Work task: From the entries below, print exactly the span beginning with the line holding "You are a GUI" and ending with the line holding "Image resolution: width=1351", endpoints included, and skip any pictures.

Content starts

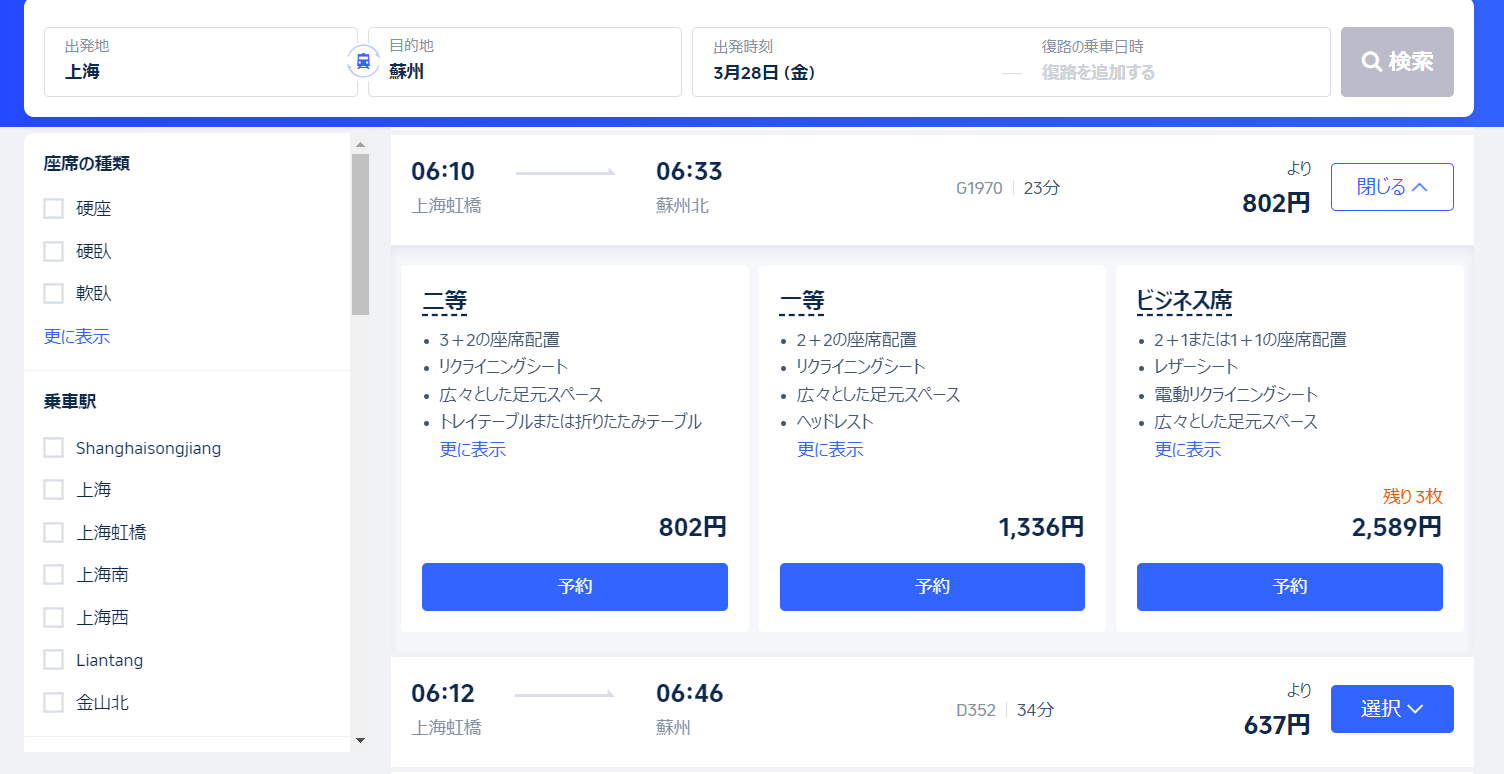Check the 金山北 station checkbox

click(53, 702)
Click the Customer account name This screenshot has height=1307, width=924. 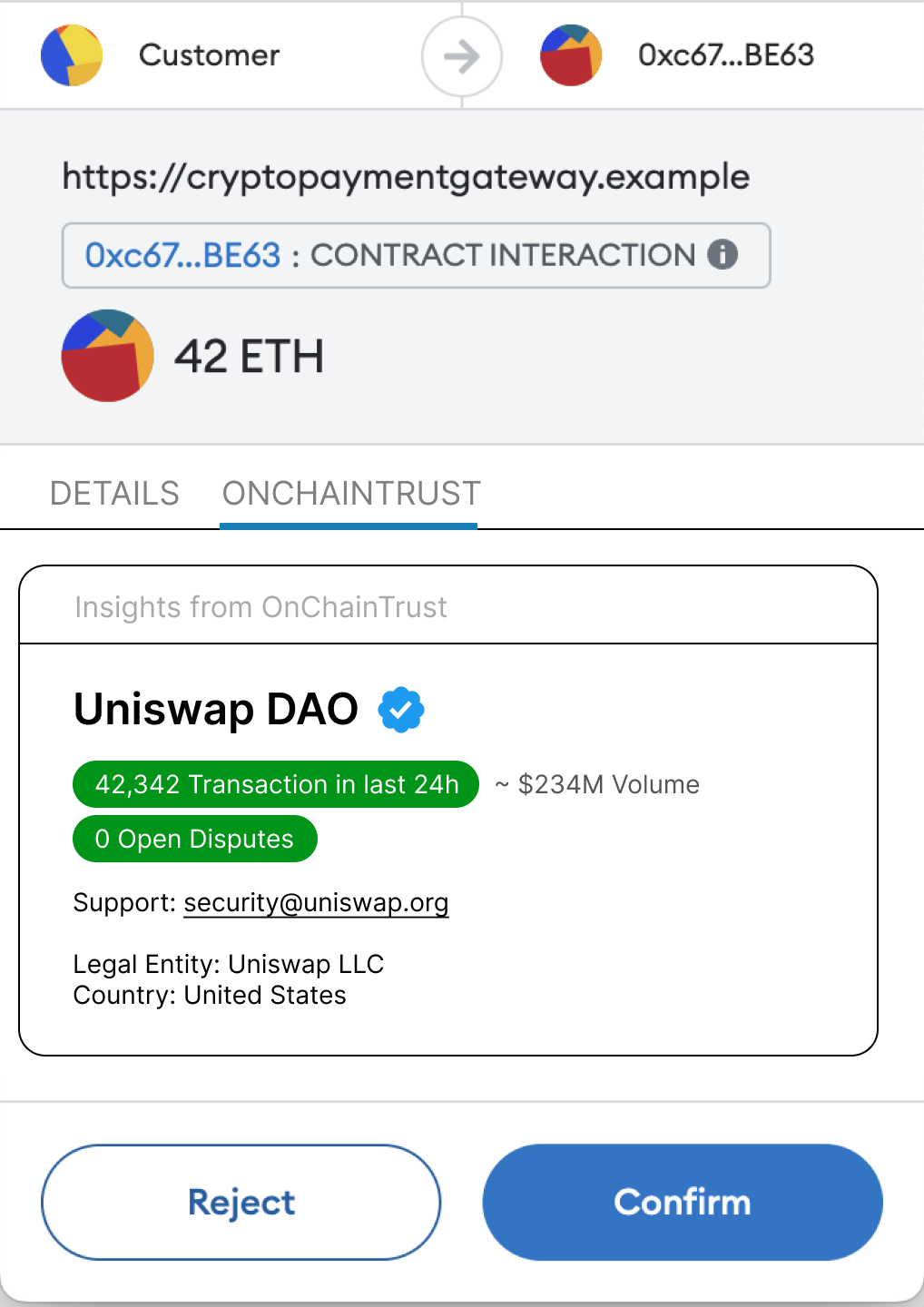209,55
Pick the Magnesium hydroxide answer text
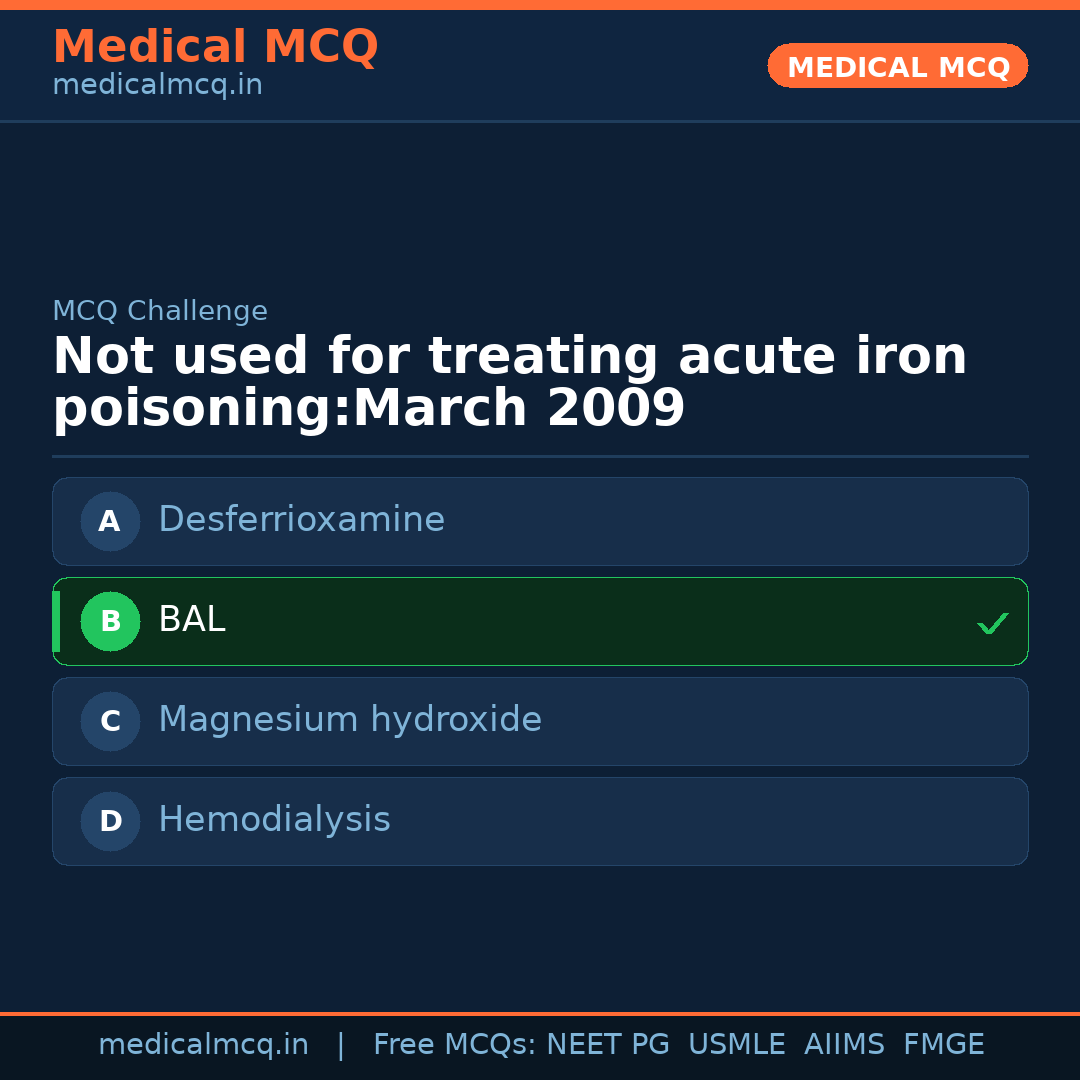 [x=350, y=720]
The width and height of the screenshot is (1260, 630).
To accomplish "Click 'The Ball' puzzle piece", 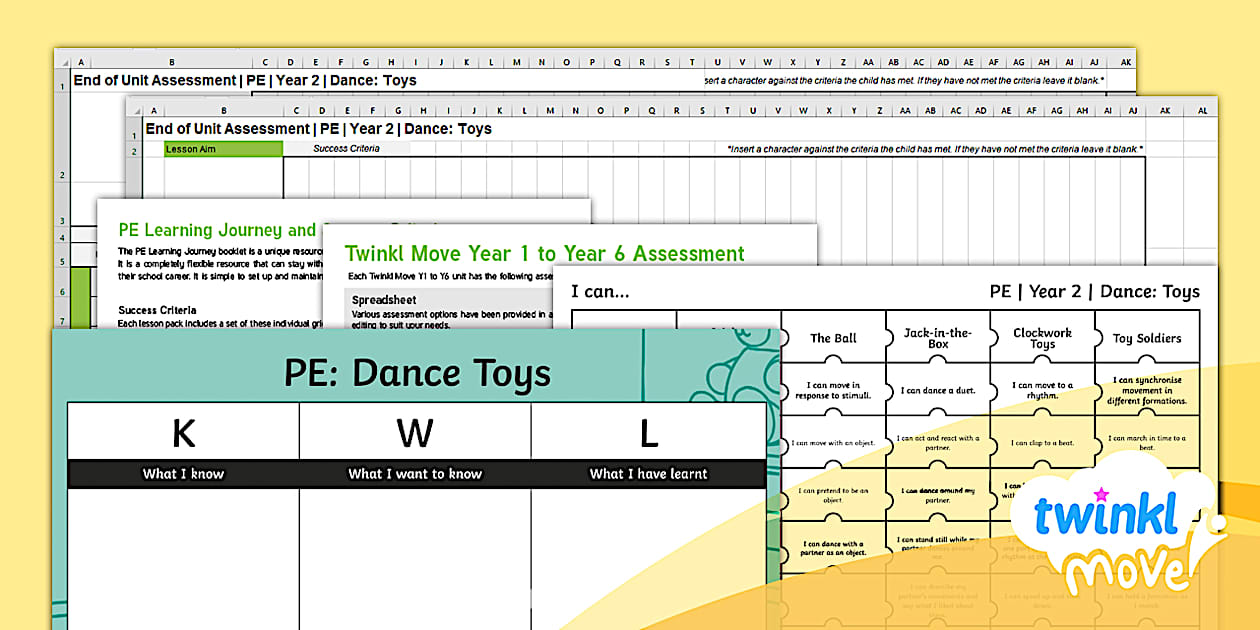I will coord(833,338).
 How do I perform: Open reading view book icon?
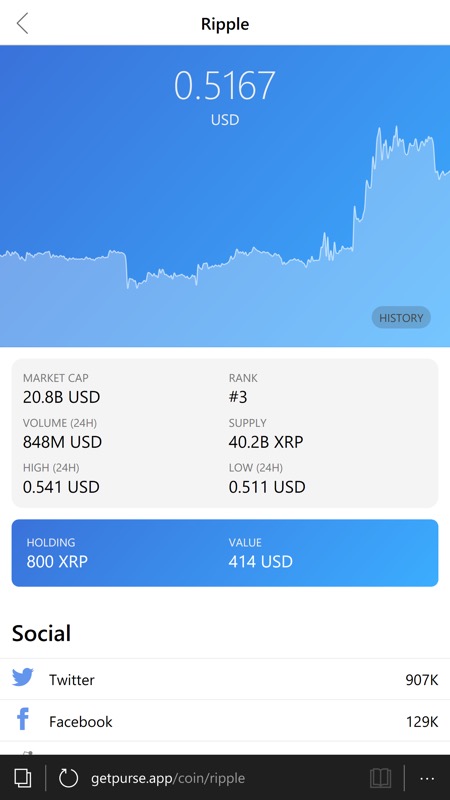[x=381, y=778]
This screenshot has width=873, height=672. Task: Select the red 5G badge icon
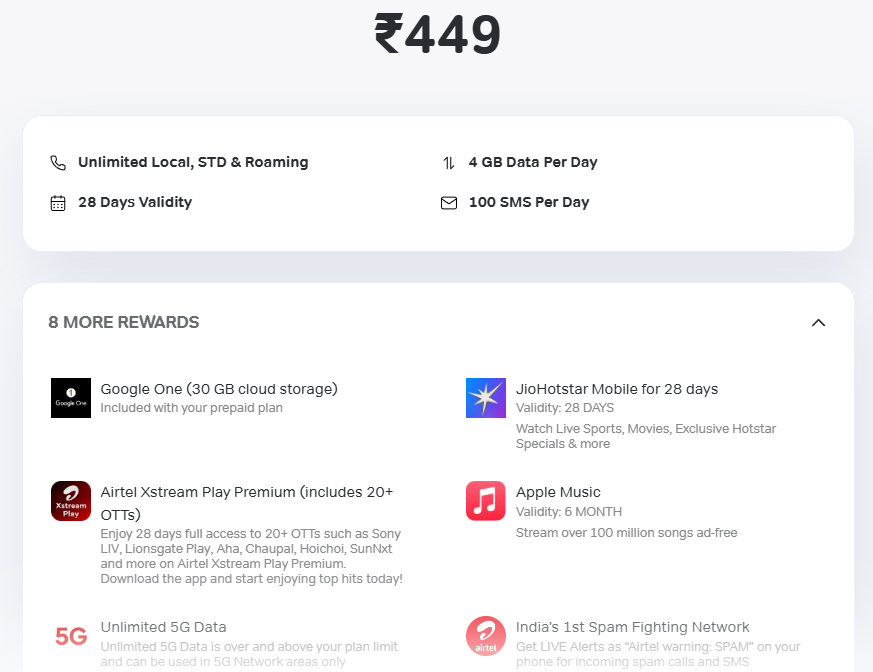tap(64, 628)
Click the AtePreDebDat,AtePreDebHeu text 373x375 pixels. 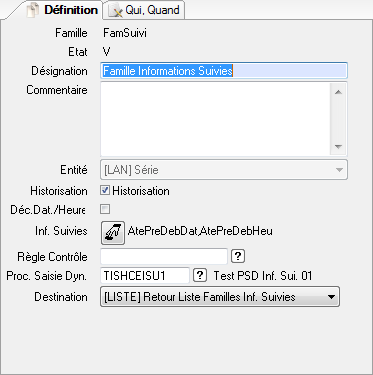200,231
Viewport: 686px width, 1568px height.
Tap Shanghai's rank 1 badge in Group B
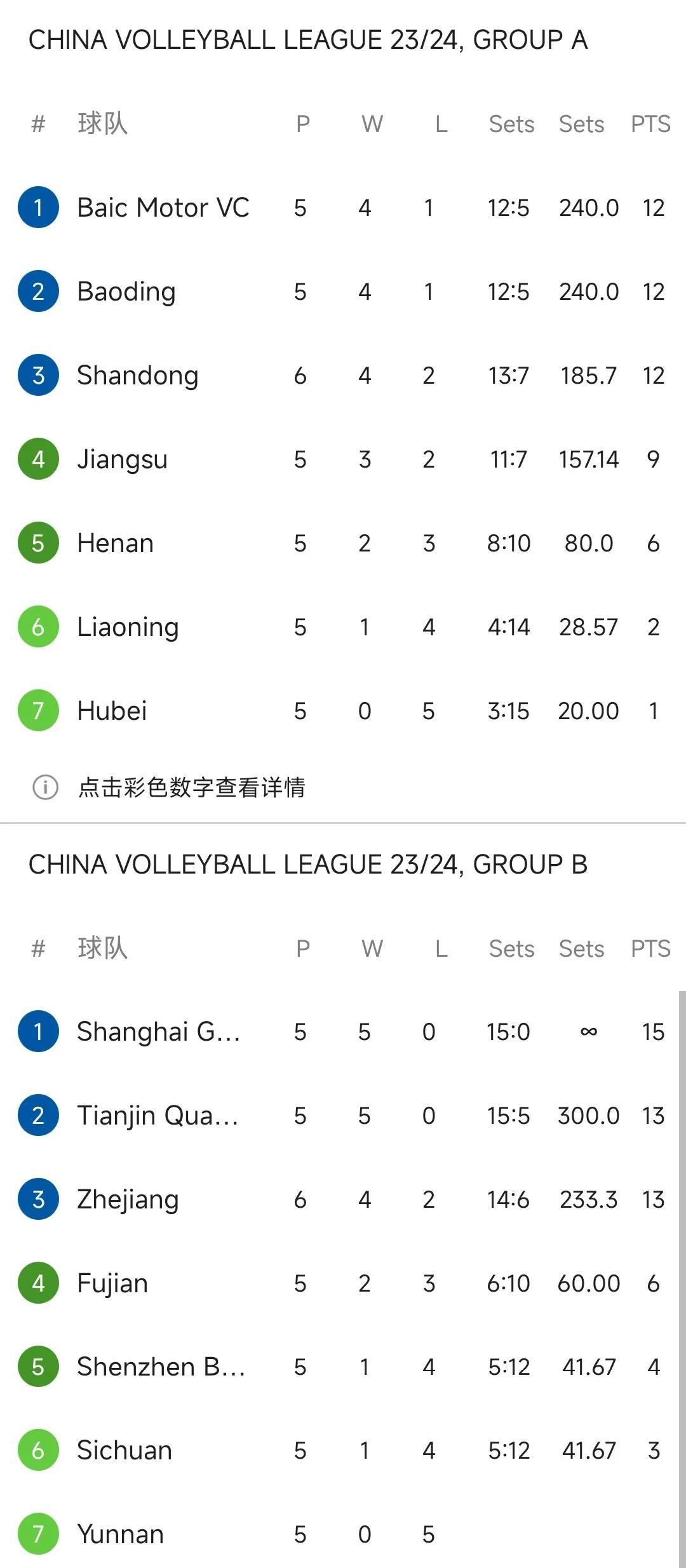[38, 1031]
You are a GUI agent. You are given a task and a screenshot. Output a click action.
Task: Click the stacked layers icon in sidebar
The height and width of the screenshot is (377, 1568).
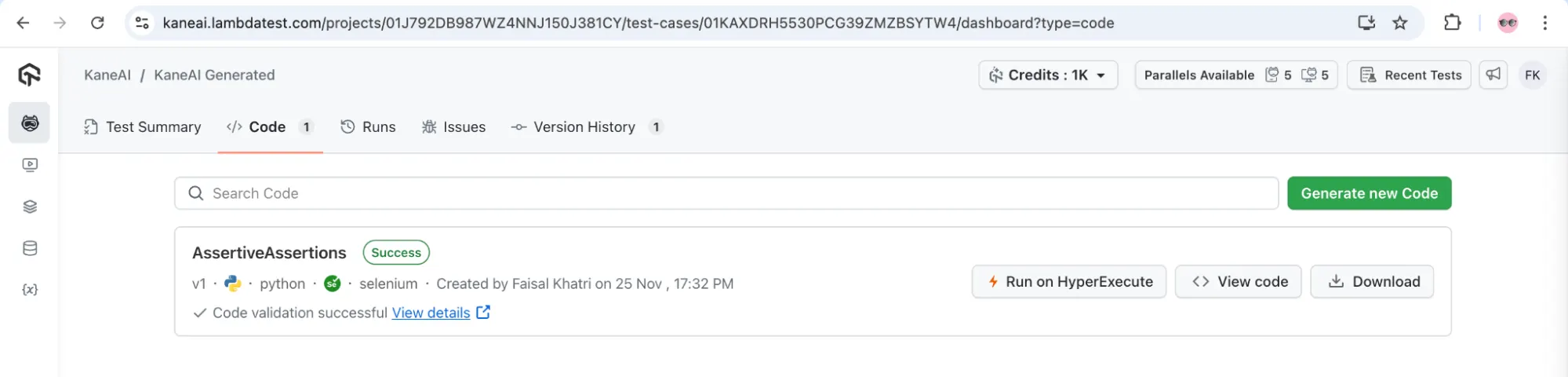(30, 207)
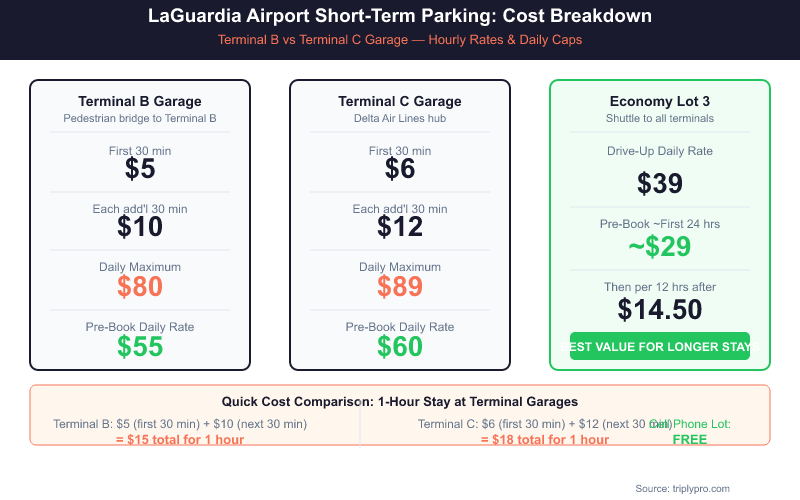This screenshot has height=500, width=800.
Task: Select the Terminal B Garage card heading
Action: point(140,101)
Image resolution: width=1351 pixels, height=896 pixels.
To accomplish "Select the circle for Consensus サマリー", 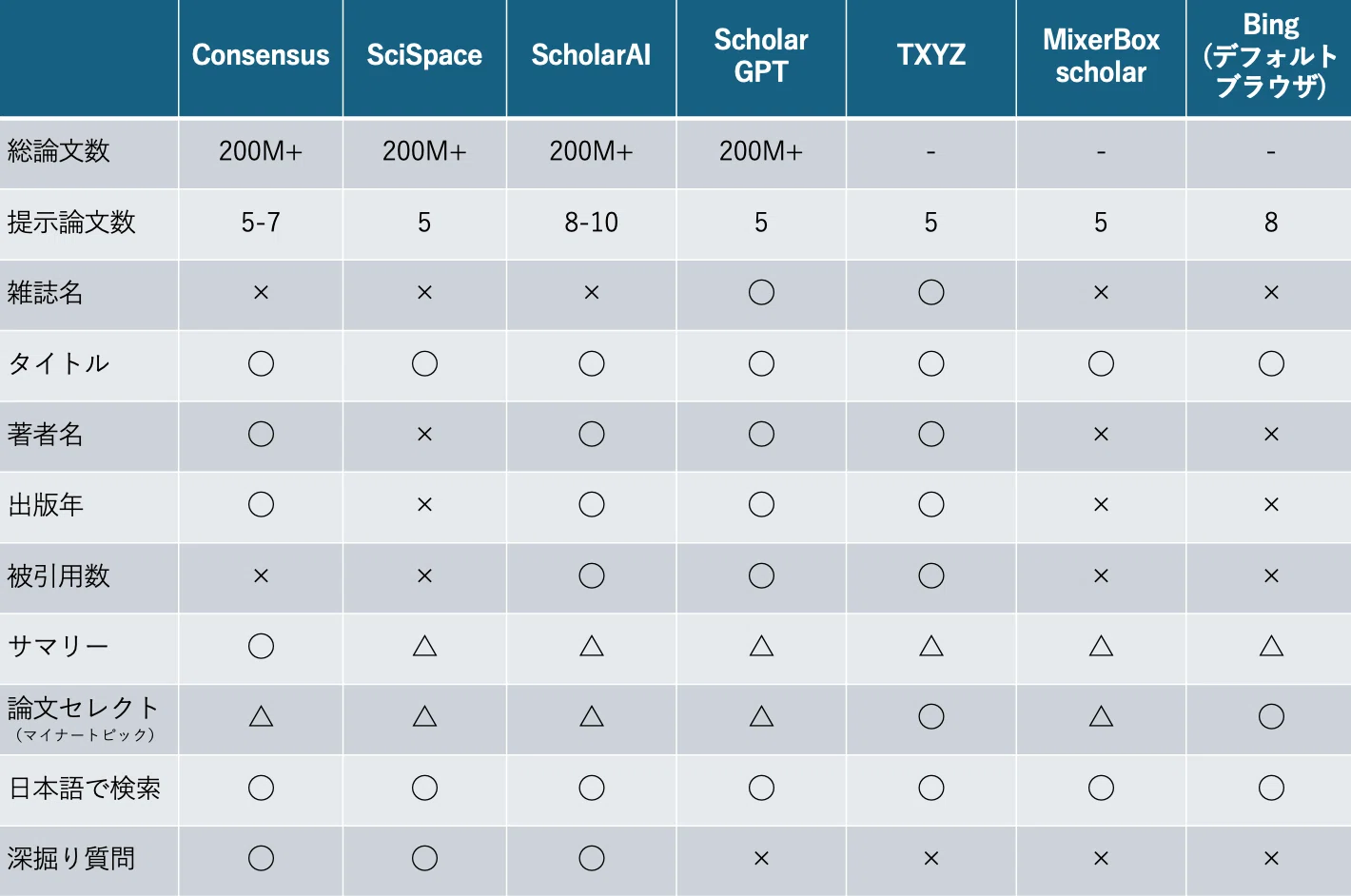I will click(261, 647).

Content ends

Response:
You are a GUI agent. You are given a task and a screenshot. Output a click action.
Task: Click the stacked layers icon in sidebar
The height and width of the screenshot is (377, 1568).
(30, 207)
This screenshot has height=500, width=800.
Task: Select the Terminal B Garage card heading
Action: point(140,101)
Image resolution: width=1351 pixels, height=896 pixels.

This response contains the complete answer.